* PROBLEM TO SOLVE *
Transcribe every entry exactly, with nothing added or left out.
━━ THE RECORDS
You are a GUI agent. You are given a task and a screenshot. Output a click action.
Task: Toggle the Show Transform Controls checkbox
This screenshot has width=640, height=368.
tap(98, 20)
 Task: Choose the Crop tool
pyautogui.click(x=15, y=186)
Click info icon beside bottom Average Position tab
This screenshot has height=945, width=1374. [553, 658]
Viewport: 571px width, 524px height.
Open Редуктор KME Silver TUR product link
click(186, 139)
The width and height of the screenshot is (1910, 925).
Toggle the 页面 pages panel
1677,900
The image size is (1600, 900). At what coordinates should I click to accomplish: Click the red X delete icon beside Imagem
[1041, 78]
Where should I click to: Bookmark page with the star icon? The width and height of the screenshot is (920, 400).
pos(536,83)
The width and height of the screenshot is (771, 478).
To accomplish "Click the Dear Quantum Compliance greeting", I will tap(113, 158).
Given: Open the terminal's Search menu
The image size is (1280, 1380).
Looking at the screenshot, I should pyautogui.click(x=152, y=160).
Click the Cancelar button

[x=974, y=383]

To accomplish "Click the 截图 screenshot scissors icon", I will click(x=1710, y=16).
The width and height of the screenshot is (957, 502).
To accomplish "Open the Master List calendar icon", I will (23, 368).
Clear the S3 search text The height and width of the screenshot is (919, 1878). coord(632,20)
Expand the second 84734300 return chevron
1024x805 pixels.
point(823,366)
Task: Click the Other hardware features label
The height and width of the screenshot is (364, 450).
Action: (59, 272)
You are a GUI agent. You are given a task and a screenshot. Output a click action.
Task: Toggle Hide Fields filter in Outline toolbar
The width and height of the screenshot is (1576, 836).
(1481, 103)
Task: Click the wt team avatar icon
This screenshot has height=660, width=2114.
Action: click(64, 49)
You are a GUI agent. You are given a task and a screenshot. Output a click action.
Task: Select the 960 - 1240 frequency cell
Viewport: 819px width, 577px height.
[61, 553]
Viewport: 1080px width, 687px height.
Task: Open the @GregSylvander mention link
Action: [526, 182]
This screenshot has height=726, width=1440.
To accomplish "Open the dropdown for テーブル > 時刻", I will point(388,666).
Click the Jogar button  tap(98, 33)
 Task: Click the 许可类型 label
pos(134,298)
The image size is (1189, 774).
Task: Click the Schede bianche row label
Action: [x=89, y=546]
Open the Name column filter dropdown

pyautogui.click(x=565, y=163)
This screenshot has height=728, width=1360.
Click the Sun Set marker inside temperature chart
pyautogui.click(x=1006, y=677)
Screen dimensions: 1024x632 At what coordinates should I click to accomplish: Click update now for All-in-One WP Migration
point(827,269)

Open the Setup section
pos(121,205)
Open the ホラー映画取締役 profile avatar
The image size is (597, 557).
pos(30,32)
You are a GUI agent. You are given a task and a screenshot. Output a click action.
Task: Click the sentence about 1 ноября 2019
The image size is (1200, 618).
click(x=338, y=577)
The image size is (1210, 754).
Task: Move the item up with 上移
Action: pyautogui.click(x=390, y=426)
━━━━
* FINISHED EXERCISE *
You are a GUI agent. You are given a task and a screenshot. Output a click action.
Task: Toggle the Show Transform Controls checkbox
This screenshot has width=640, height=368.
tap(98, 20)
 Task: Choose the Crop tool
pyautogui.click(x=15, y=186)
Click info icon beside bottom Average Position tab
This screenshot has height=945, width=1374. [553, 658]
Viewport: 571px width, 524px height.
Open Редуктор KME Silver TUR product link
click(186, 139)
The width and height of the screenshot is (1910, 925).
Toggle the 页面 pages panel
1677,900
The image size is (1600, 900). At what coordinates should I click to accomplish: Click the red X delete icon beside Imagem
[1041, 78]
Where should I click to: Bookmark page with the star icon? The width and height of the screenshot is (920, 400).
pos(536,83)
The width and height of the screenshot is (771, 478).
To accomplish "Click the Dear Quantum Compliance greeting", I will tap(113, 158).
Given: Open the terminal's Search menu
The image size is (1280, 1380).
Looking at the screenshot, I should pyautogui.click(x=152, y=160).
Click the Cancelar button

[x=974, y=383]

To accomplish "Click the 截图 screenshot scissors icon", I will click(x=1710, y=16).
The width and height of the screenshot is (957, 502).
To accomplish "Open the Master List calendar icon", I will (23, 368).
Clear the S3 search text The height and width of the screenshot is (919, 1878). coord(632,20)
Expand the second 84734300 return chevron
1024x805 pixels.
point(823,366)
Task: Click the Other hardware features label
The height and width of the screenshot is (364, 450).
Action: (59, 272)
You are a GUI agent. You are given a task and a screenshot. Output a click action.
Task: Toggle Hide Fields filter in Outline toolbar
The width and height of the screenshot is (1576, 836).
(1481, 103)
Task: Click the wt team avatar icon
This screenshot has height=660, width=2114.
Action: click(64, 49)
You are a GUI agent. You are given a task and a screenshot. Output a click action.
Task: Select the 960 - 1240 frequency cell
Viewport: 819px width, 577px height.
[61, 553]
Viewport: 1080px width, 687px height.
Task: Open the @GregSylvander mention link
Action: [526, 182]
This screenshot has height=726, width=1440.
To accomplish "Open the dropdown for テーブル > 時刻", I will point(388,666).
Click the Jogar button  tap(98, 33)
 Task: Click the 许可类型 label
pos(134,298)
The image size is (1189, 774).
Task: Click the Schede bianche row label
Action: [x=89, y=546]
Open the Name column filter dropdown

pyautogui.click(x=565, y=163)
This screenshot has height=728, width=1360.
Click the Sun Set marker inside temperature chart
pyautogui.click(x=1006, y=677)
Screen dimensions: 1024x632 At what coordinates should I click to accomplish: Click update now for All-in-One WP Migration
point(827,269)

Open the Setup section
pos(121,205)
Open the ホラー映画取締役 profile avatar
The image size is (597, 557).
pos(30,32)
You are a GUI agent. You are given a task and a screenshot. Output a click action.
Task: Click the sentence about 1 ноября 2019
The image size is (1200, 618).
click(x=338, y=577)
The image size is (1210, 754).
Task: Move the item up with 上移
Action: pyautogui.click(x=390, y=426)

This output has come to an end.